Когда-то я бы обдумала этот вопрос и постаралась ответить правдиво. Теперь я говорю:
– Не знаю.
Это единственный возможный ответ, который не приведет к насмешкам или дальнейшему допросу.
– Что ты с ней сделала?
– Выбросила.
– Не подбирай предметы на улице, – говорит Корделия. – На них микробы.
На этом она оставляет меня в покое.
Я решаю делать нечто опасное, бунтарское, возможно, даже кощунственное. Раз я больше не могу молиться Богу, я буду молиться Деве Марии. Это решение меня пугает, словно я собираюсь что-то украсть. Сердце бьется сильней, руки холодеют. Я чувствую, что обязательно попадусь.
Я решаю, что надо встать на колени. В церкви Смииттов мы не встаем на колени, но мне известно, что у католиков есть такое обыкновение. Я опускаюсь на колени рядом с кроватью и складываю руки, как дети на рождественских открытках, только на мне пижама в синюю полоску, а те дети всегда в ночных рубашках. Я закрываю глаза и стараюсь думать о Деве Марии. Я хочу, чтобы она мне помогла или, по крайней мере, подала знак, что слышит меня. Но я не знаю, что сказать. Меня никогда не учили к ней обращаться.
Я пробую представить, как бы она выглядела, если бы я встретила ее на улице: во что она была бы одета – по-современному, наподобие моей матери, или в это голубое платье с короной, и если в голубое платье – то собралась бы толпа на нее поглазеть? Может, люди решили бы, что она только что играла в рождественской пьесе. Но если у нее снаружи сердце, пронзенное мечами, это просто так не объяснишь. Я пытаюсь придумать, что бы я ей сказала. Но она уже знает. Она знает, как я несчастна.

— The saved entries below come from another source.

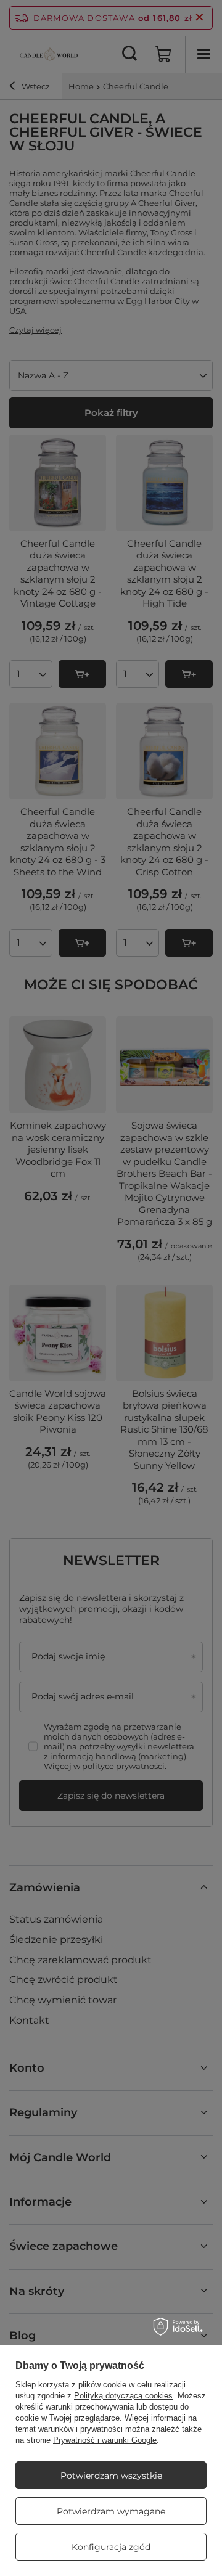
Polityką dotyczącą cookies (123, 2395)
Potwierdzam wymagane (111, 2511)
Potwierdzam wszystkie (111, 2475)
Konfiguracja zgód (111, 2547)
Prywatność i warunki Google (105, 2440)
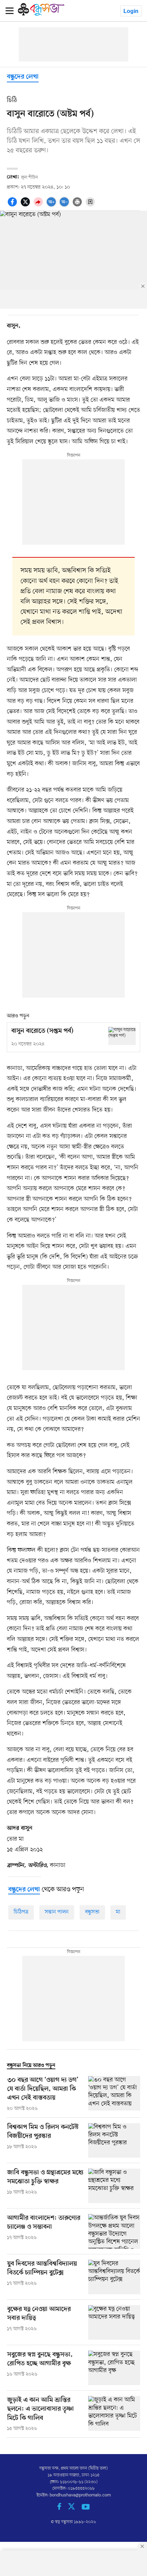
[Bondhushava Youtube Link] (86, 2508)
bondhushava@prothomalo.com (80, 2495)
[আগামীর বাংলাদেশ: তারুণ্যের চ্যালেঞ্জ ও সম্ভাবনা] (114, 2231)
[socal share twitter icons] (26, 205)
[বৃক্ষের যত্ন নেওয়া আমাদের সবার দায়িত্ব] (114, 2322)
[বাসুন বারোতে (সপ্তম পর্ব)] (122, 1036)
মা (118, 1912)
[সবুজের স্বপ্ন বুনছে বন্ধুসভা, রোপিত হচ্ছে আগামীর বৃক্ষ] (114, 2368)
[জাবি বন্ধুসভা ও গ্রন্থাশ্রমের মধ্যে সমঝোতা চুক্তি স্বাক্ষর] (114, 2186)
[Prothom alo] (41, 14)
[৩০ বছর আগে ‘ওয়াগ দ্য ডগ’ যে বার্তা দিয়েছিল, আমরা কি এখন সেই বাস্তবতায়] (114, 2094)
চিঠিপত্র (21, 1912)
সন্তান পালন (57, 1912)
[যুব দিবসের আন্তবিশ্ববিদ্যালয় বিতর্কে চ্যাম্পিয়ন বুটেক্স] (114, 2277)
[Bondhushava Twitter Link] (75, 2508)
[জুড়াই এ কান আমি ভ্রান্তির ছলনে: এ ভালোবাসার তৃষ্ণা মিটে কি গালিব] (114, 2414)
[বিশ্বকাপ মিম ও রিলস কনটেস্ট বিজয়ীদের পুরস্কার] (114, 2140)
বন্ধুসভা (92, 1912)
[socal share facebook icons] (13, 205)
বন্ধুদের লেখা (23, 77)
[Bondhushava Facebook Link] (62, 2508)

Я молюсь все жарче. Мои молитвы – бессловесные, наперекор всему, отчаянные, безнадежные, бесслёзные. Ничего не происходит. Я до боли тру глаза кулаками. Мне мерещится лик, потом голубое пятно, и наконец я вижу лишь сердце. Вот оно, алое, круглое, окруженное темным светом, чернотой вроде светящегося бархата. В центре вспыхивает что-то золотое и гаснет. Точно, это сердце. Оно похоже на мою красную пластиковую сумочку.
35
Середина марта. На стеклах окон классной комнаты расцветают бумажные тюльпаны к Пасхе. На земле еще лежит снег – грязным кружевом, хотя зима уже мягчает и тускнеет. Небо становится ниже и непроницаемей.
Мы идем домой под низким глухим небом, серым и набухшим от сырости. Из него сыплются влажные мягкие хлопья, скапливаются на крышах и на ветках. Время от времени эти скопления соскальзывают и падают на землю с глухим ватным стуком. Ветра нет, все звуки приглушены снегом.